“A llama breaking into a trot” — this is how David Pilling, financial analyst and columnist of Financial Times, sees the Philippines after the country has lately emerged from the debt mire it has wallowed in for decades to become a lending or creditor nation.
After years of being Southeast Asia’s economic laggard or “llama,” the Philippines has lately showed signs of “pulling its act together” and “turning a corner.”
Financial Times is an international business newspaper published in London and printed in 24 cities around the world and is being read by 2.1 million readers worldwide.
David Pilling is the newspaper’s Asia editor.
Pilling gave three reasons for the upbeat appraisal on the country’s economic prospects.
The first is a dramatically improved external debt situation. After years of indebtedness, the Philippines is now a net creditor due mainly from the dollar remittances of about eight million overseas Filipino workers which have grown in five years from $7.5 billion to 20 billion. The P80 billion foreign exchange reserves the country has accumulated is higher than the external debt.
Second, at the home front, the country’s budget deficit has narrowed from 5-6 per cent a decade ago to a manageable 2 percent. The country has gotten its fiscal house in order by widening the tax net, keeping spending in check, and scrapping fuel and power subsidies.
The third reason has to do with a vastly improved political situation. The government of Benigno Aquino “has sent out a strong message it will not tolerate corruption.” Tax officials have seriously gone after evaders, including big ones.

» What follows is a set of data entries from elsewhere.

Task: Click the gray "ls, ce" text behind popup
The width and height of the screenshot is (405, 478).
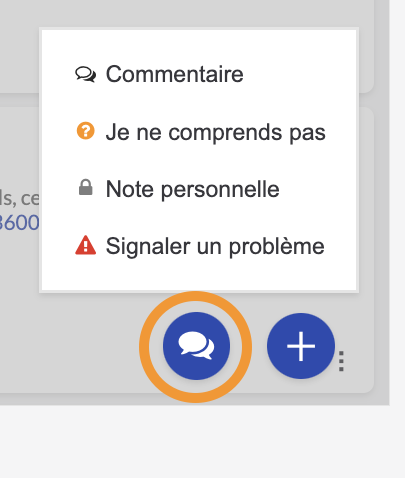Action: pyautogui.click(x=19, y=198)
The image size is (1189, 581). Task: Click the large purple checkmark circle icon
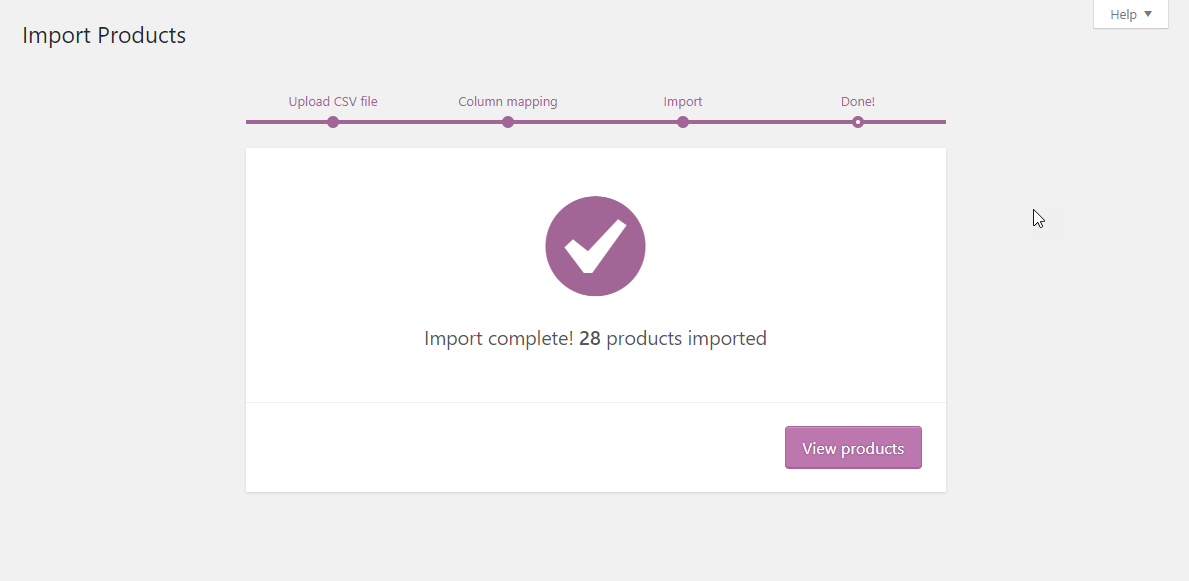(595, 246)
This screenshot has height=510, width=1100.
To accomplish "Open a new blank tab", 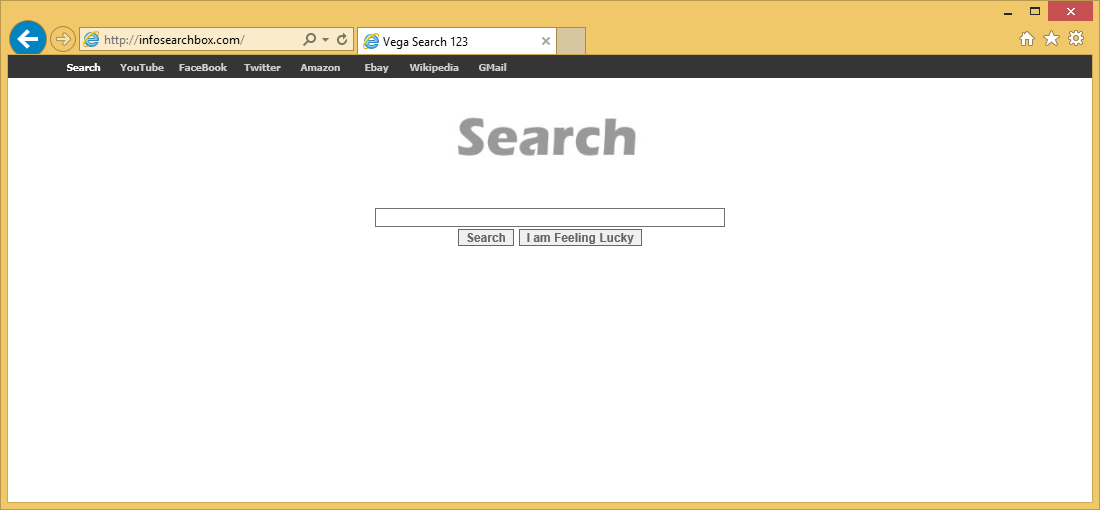I will click(571, 41).

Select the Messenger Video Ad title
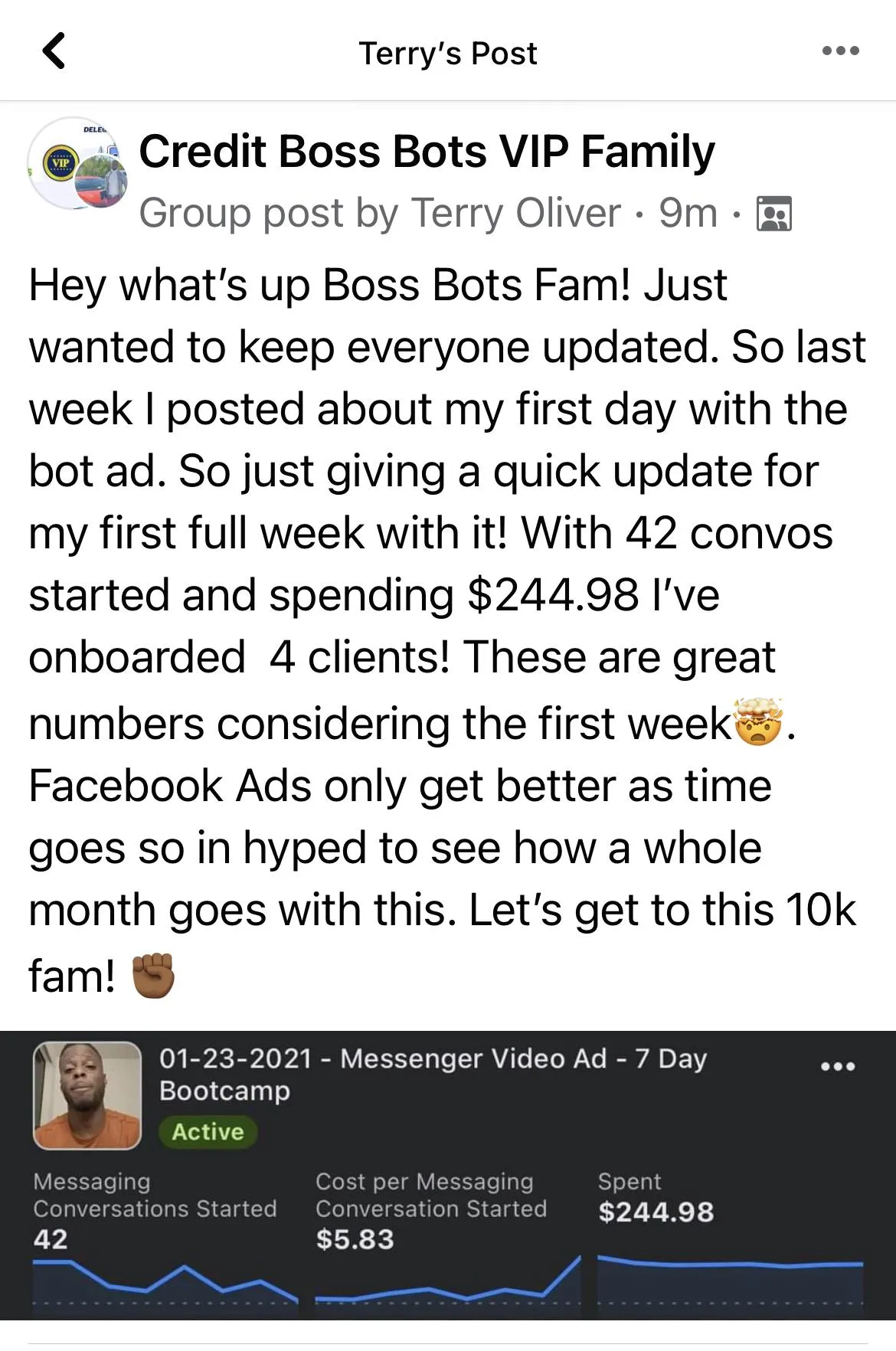[x=432, y=1074]
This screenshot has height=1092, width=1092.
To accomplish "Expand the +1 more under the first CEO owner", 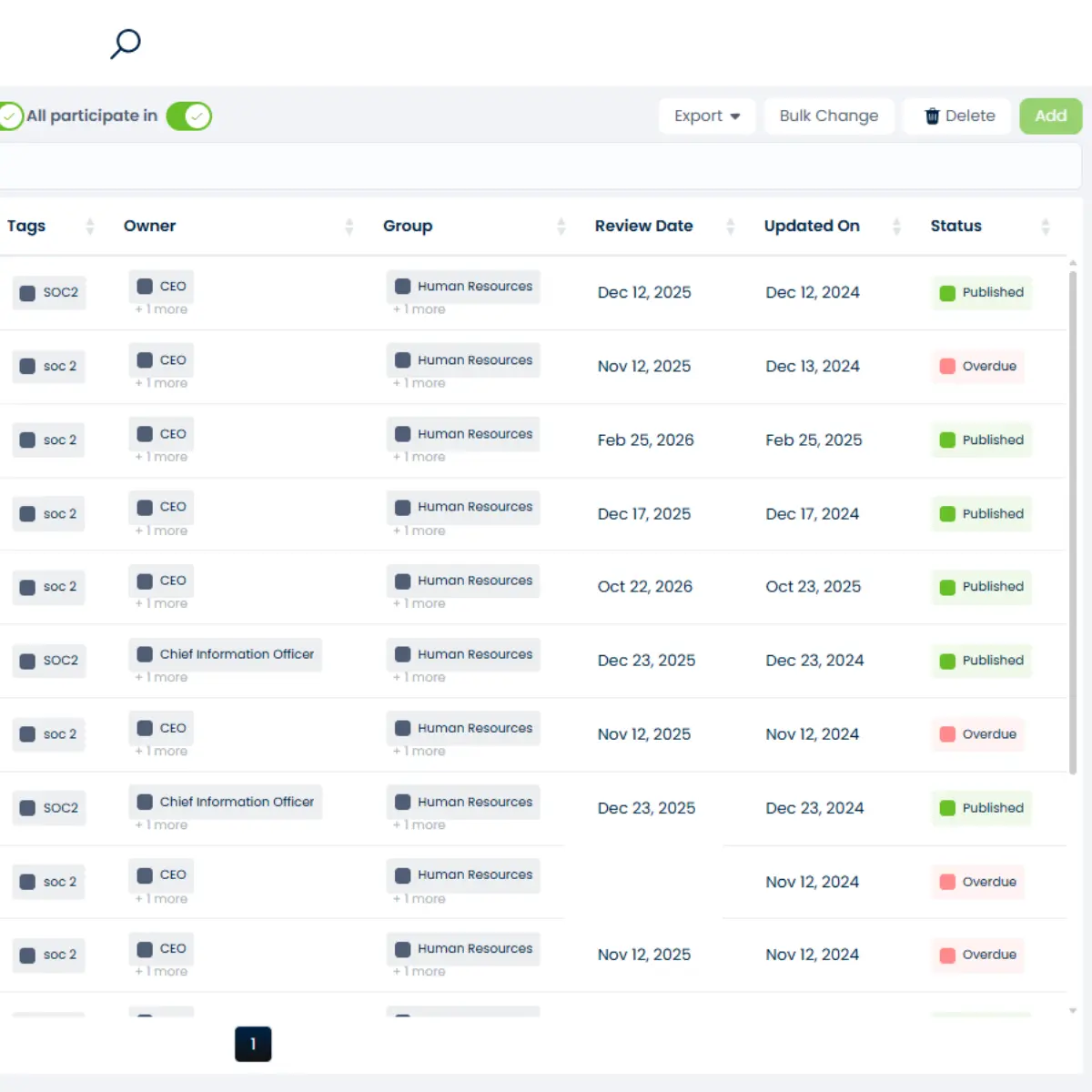I will pos(161,309).
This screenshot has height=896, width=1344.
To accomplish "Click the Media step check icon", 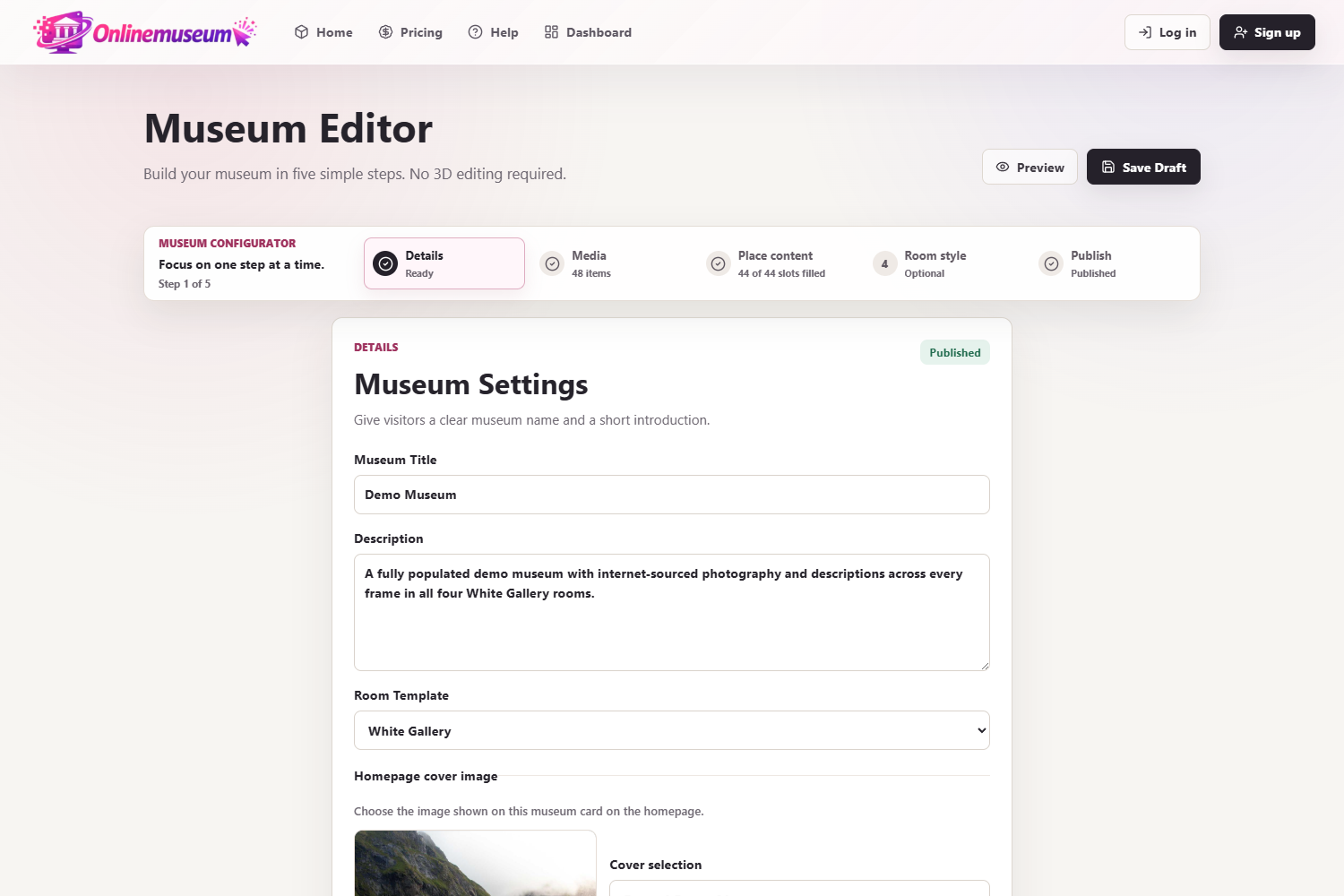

Piling’s report cites other recent developments in the country that augur well for an economic upturn.
These include the Supreme Court ruling, handed down this week, to redistribute Hacienda Luisita, owned by President Aquino’s family, among tenant farmers. “The fact that a sitting president can be stripped of land is a hopeful sign that the separation of powers enshrined in the constitution is being honoured.”
Likewise cited are public-private partnerships in building roads, railways and power stations, increasing rice self-sufficiency, a stabilizing legal regime, and a booming stock market which ranked as the world’s seventh best last year.
“Many economists are predicting a private investment boom, predicated on favourable demographics – half of Filipinos are under 25 – and the healthiest banking system in south-east Asia,.” Pilling continues.
Pilling concludes: “The Philippines may still be the llama of southeast Asia. But for the moment, at least, the llama has broken into a trot.”